[Stored items from a collection]
§ §

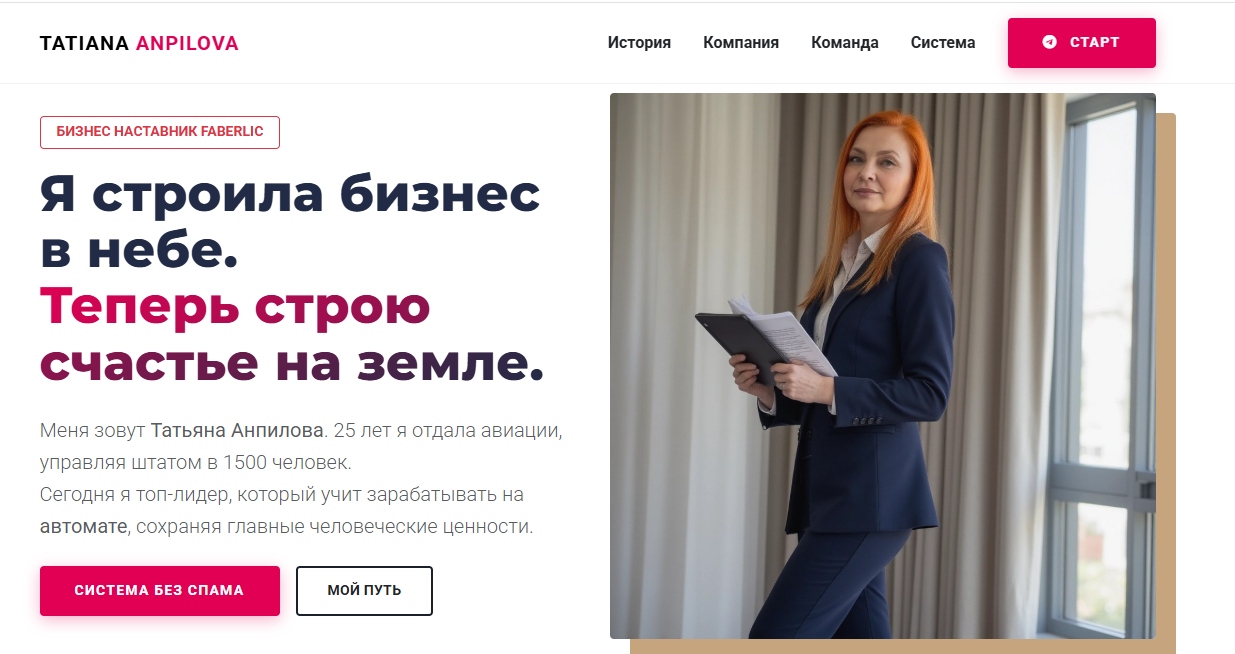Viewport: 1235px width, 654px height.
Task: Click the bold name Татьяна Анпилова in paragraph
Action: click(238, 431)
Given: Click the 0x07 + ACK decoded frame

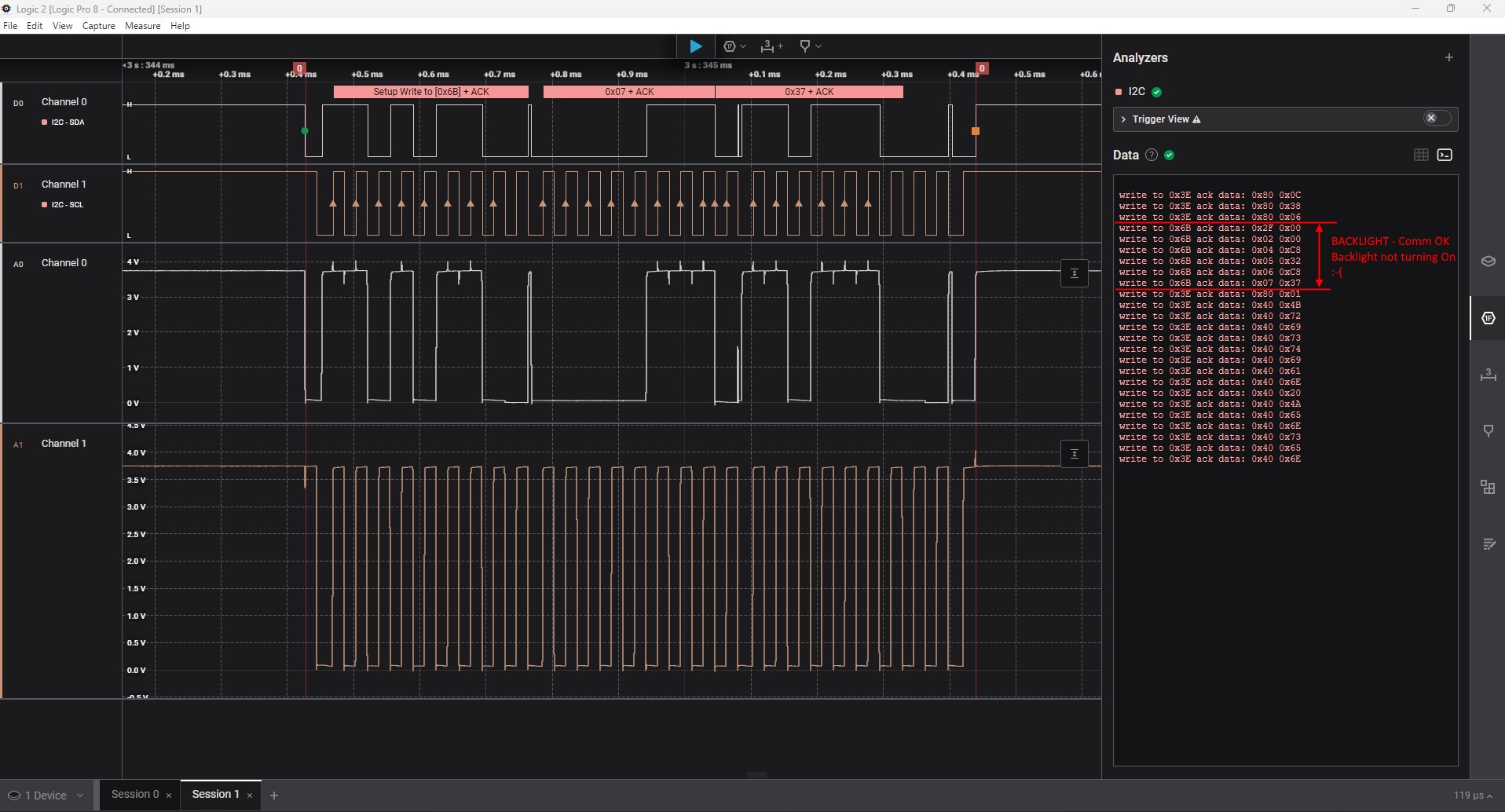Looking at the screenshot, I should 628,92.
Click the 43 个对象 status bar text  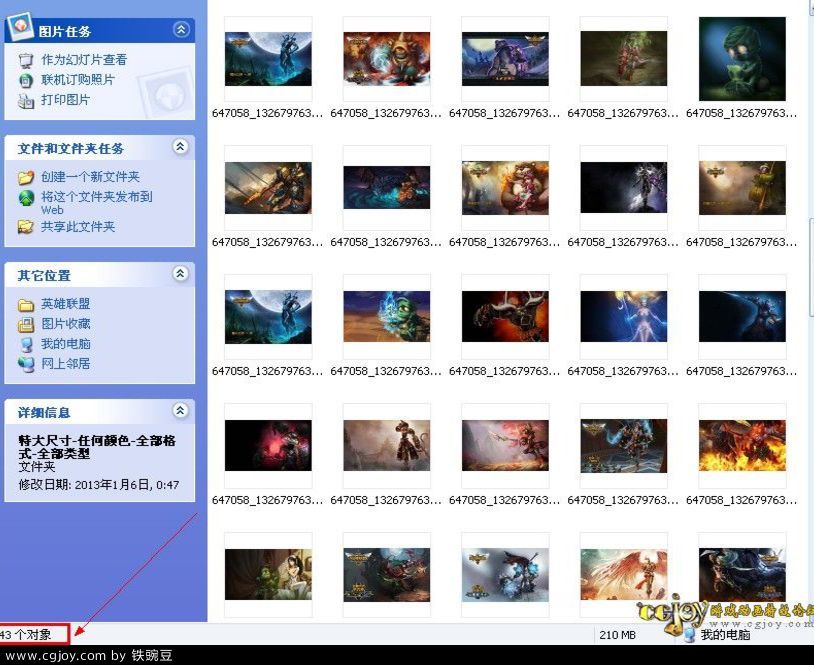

§ §

WHAT NEEDS TO BE DONE >> Extract word for word every line from the line that contains "Given: Click the 0x07 + ACK decoded frame" to the final line of the data, both included, and nothing else; skip the pictures.

OUTPUT FOR THIS EXERCISE >>
Given: Click the 0x07 + ACK decoded frame

Looking at the screenshot, I should 628,92.
Click the 43 个对象 status bar text  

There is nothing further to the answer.